Upgrading Drupal with Git
Drupal development team has released Drupal 5.2 on July 26, 2007. It fixes two security vulnerabilities, so it is highly recommended that you upgrade as soon as possible. Many Drupal installations often contain extra Drupal modules, and almost always the also contain local customizations.
Question arises: how to upgrade your Drupal installations
- timely,
- safely,
- with confidence that none of your local customizations are lost;
- without need to remember each line that was edited and re-applying those edits to new version;
- without need to drastically change your workflow (very little discipline is needed actually);
We show that Git solves those problems easily.
Table of Contents
- Assumptions
- Lines of development
- Importing Drupal source code
- Importing Drupal modules
- Local customizations of Drupal
- Upgrading Drupal
- Links
- Final words
It is well-known that Git is a distributed version control system that was created by Linus Torvalds to help with the development of Linux kernel. Distributed version control systems, such as Git, are contrasted with centralized version control systems, such as Subversion. Linux kernel development is characterized by hundreds of contributors and several dozens of development sub-projects, all spread out across the Internet. The repositories contain thousands of files and many thousands of revisions.
We show that Git is actually capable of handling much more lightweight problems, without any unnecessary overhead, with only half a dozen of commands to remember.
Assumptions
You will need:
- command line access to any modern Linux distribution or FreeBSD installation;
- basic knowledge of Linux command line and file system;
- sufficiently good knowledge of Drupal installation and maintenance;
- installed Git (consult the documentation);
The code which you will work with resides in working copies. All history of code that you keep in Git is stored in repositories, which is just a single subdirectory with a special name (.git/), residing at the top level of working copy. By default repositories and working copies are bound very tightly (unlike in Subversion).
We assume that you use Drupal 5.x with several modules, and several (or many) local customizations. Drupal and modules could be upgraded separately at any time. Local customizations could be rather extensive.
Our real installation which will be used as an example uses Drupal 5.1 (painlessly upgraded to 5.2 immediately after the release).
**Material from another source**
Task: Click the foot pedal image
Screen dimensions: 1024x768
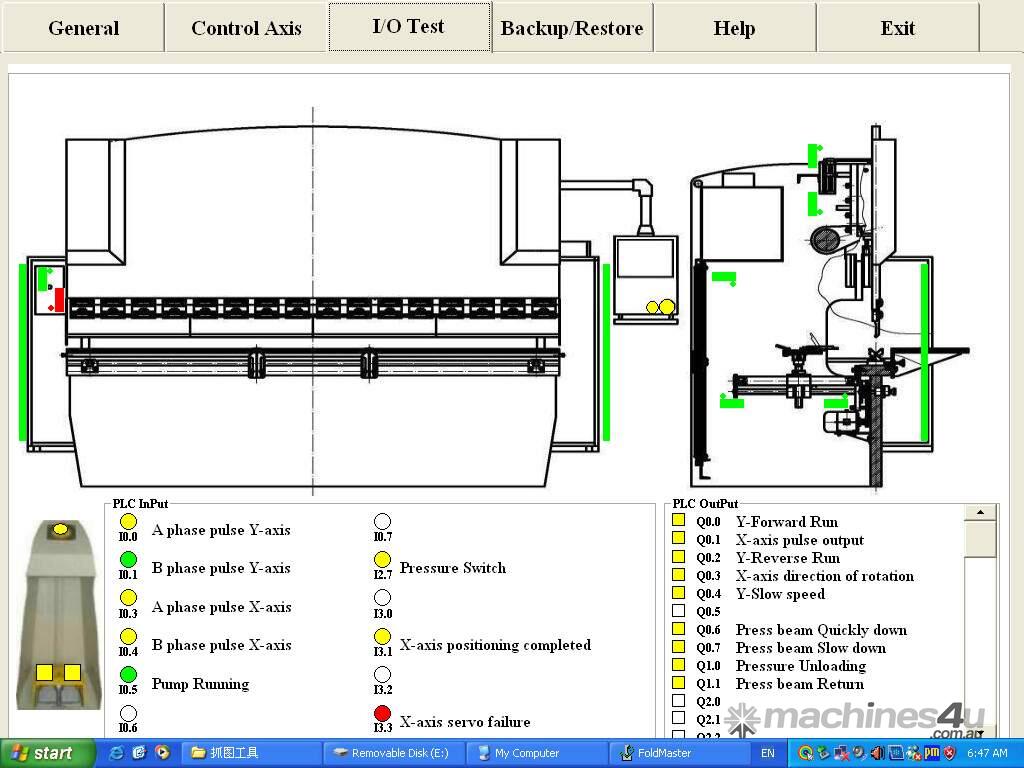Action: 58,614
We use the following:
- Adsense module;
- Google Analytics module;
- Print Friendly pages (which also had a security vulnerability up to a recently released 5.x-1.2 version).
Our local customizations are simple one-line fixes, e.g.:
- single line added to robots.txt, to exclude our “obsolete content” page from attention of spiders;
- several redirects for legacy URLs added to top-level .htaccess file;
- PHP set_time_limit() function is not allowed by our hosting provider, so its occurrences are commented out;
- sites/default/settings.php, where we have specified our Mysql server login and password (this is obviously most common customization);
The changes are few, but we expect them to accumulate over time, adding bug-fixes and such like.
Lines of development
Basically, you have three lines of development: Drupal, modules and your own. Correspondingly, we shall use three working copies (each with its own repository):
- drupal, containing pristine Drupal 5.x versions;
- drupal-and-modules, containing most recent version of Drupal together with current version of modules you use;
- drupal-production, containing most recent version of Drupal, current version of modules, and your local customizations.
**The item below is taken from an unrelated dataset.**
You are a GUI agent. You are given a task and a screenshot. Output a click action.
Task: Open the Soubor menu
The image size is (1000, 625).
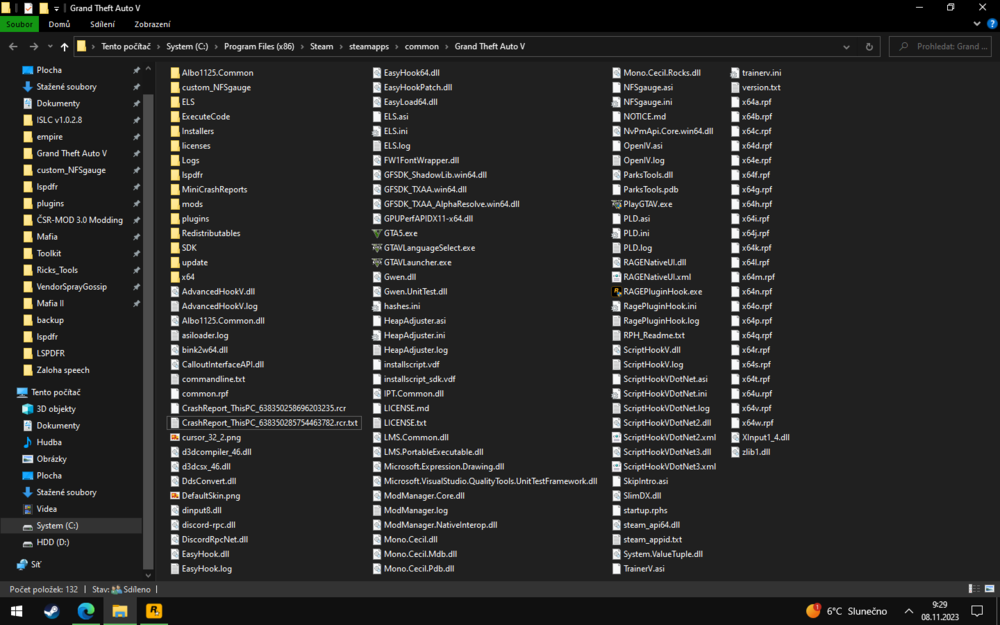tap(20, 23)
Those three repositories will be chained together, with changes propagated from left to right. So,
- after you commit new version of Drupal to the drupal working copy, Git can merge changes automatically to drupal-and-modules, and then to drupal-production;
- also, when you commit new modules to drupal-and-modules, Git can merge changes automatically to drupal-production;
- your local customizations are committed to drupal-production;
- drupal-production is what actually gets copied to the web server.
That will be the complete workflow, basically.
NB: if you already have a Drupal installation, you will only need to remember its version, and extra modules you have installed. Then we will reproduce that installation, and cleanly import your existing changes: you will also have a chance to clearly look at them.
Importing Drupal source code
Let’s start from previous version of Drupal, so that we could simulate the upgrade.
$ mkdir ~/src $ cd ~/src $ wget http://ftp.drupal.org/files/projects/drupal-5.1.tar.gz $ mkdir drupal (that will be our first working copy) NB: your tar may not support this command line: what we need is to extract the tar archive into directory named `drupal’ $ tar --strip-components=1 -C drupal -zxv -f drupal-5.1.tar.gz $ cd drupal (verify that you actually have Drupal source correctly extracted: `index.php’ and `INSTALL.txt’ should be here $ git-init Initialized empty Git repository in .git/ $ git-add . $ git-commit -a -m “Drupal 5.1 imported” […] create mode 100644 themes/pushbutton/tabs-option-off.png create mode 100644 themes/pushbutton/tabs-option-on.png create mode 100644 update.php create mode 100644 xmlrpc.php $ git-tag drupal-5.1 Now you have a working copy, and a repository in `.git/’ directory. Verify that using ls. $ git-status # On branch master nothing to commit (working directory clean)That’s all with the first working copy (drupal) for now.
Importing Drupal modules
Now we shall create second working copy, called drupal-and-modules.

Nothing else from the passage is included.